Pediatrics Resident Naval Medical Center Portsmouth Virginia Beach, Virginia, United States
Background: The COVID-19 pandemic had far-reaching impacts on the delivery of preventive healthcare to pediatric patients worldwide. The disruption in “well-child” visits and a rise in vaccine hesitancy has affected the U.S. Military Health System (MHS) as well. We aimed to measure the delivery of 3 vaccines (Neisseria meningitidis serogroup B (MenB), influenza virus, and COVID-19) that are recommended to adolescent patients, but not required by any U.S. states for K-12 school attendance. Objective: Our goal was to compare uptake of these vaccines among specific populations over the course of the pandemic to detect existing disparities and identify groups that would benefit most from targeted vaccination initiatives. Design/Methods: We performed a retrospective repeated monthly cross-sectional study using data from TRICARE Management Activity’s MHS Database.

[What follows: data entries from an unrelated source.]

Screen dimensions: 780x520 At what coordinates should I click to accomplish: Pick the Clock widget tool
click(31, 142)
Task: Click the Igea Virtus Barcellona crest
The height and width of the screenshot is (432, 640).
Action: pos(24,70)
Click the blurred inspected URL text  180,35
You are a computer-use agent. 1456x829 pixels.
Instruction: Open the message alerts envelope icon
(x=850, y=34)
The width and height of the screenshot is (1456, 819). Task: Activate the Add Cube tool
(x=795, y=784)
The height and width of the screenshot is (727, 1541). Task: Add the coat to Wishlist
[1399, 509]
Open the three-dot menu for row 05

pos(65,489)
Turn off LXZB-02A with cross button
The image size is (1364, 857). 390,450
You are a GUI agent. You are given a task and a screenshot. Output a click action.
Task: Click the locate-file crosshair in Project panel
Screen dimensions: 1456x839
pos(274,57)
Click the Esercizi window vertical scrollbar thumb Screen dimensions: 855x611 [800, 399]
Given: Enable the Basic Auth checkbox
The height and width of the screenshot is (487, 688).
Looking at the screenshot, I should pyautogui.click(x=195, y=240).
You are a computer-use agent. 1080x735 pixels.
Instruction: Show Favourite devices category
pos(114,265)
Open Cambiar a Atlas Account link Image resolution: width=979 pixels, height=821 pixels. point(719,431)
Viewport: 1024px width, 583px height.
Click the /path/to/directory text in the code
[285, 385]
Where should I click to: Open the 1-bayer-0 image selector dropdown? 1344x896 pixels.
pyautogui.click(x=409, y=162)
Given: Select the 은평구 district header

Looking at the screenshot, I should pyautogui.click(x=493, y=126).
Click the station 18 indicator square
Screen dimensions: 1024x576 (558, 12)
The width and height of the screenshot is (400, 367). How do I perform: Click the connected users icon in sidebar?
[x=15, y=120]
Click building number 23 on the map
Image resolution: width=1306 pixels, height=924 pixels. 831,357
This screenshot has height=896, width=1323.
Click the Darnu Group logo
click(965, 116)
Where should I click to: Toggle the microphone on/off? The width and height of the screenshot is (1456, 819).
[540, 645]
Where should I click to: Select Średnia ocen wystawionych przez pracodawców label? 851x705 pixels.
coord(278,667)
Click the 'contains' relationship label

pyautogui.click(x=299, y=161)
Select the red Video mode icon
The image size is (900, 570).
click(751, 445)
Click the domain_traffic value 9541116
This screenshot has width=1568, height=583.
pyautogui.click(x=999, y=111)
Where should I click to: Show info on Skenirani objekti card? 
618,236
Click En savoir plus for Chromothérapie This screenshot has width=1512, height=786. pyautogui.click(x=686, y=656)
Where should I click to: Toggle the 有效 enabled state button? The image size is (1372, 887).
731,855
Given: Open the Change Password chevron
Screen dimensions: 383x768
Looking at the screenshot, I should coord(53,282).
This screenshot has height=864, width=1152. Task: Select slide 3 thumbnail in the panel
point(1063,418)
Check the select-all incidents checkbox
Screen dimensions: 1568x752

We included dependents aged 11-21 years who were eligible for MenB, influenza, and COVID-19 vaccines from January 2019 to August 2023. We indirectly measured vaccine uptake by dividing the number of Current Procedural Terminology-coded vaccinations administered per month by the number of total patients eligible in that same month to calculate rate ratios. We then used adjusted Poisson regression to compare rate ratios for each vaccine by age, sex, sponsor rank, and geographic region. Results: Median monthly vaccination rates for influenza among adolescents were 19% and 33% lower respectively in the first and second year of the COVID pandemic compared to pre-pandemic years. Rates of MenB vaccination were 18% higher in the COVID pandemic period than years prior. For the months when COVID-19 vaccines were available, adolescents living outside the continental U.S. had >2-fold higher COVID-19 vaccination rates than those living in the U.S. For all three vaccines, adolescent children of officers had considerably higher rates of vaccine uptake than those of lower-ranking enlisted members.
Conclusion(s): Although adolescents in the U.S. MHS have universal access to healthcare, influenza vaccination rates have fallen significantly in the COVID pandemic years. Rates of MenB vaccination, however, rose significantly in this same time period, possibly due to increasing requirements for this vaccine in higher education. The large differences in vaccination rates between children of officers and enlisted servicemembers is noteworthy, as lower military rank generally denotes lower socioeconomic status and educational attainment. Our data highlight potential education gaps and disparities in this population that must be addressed.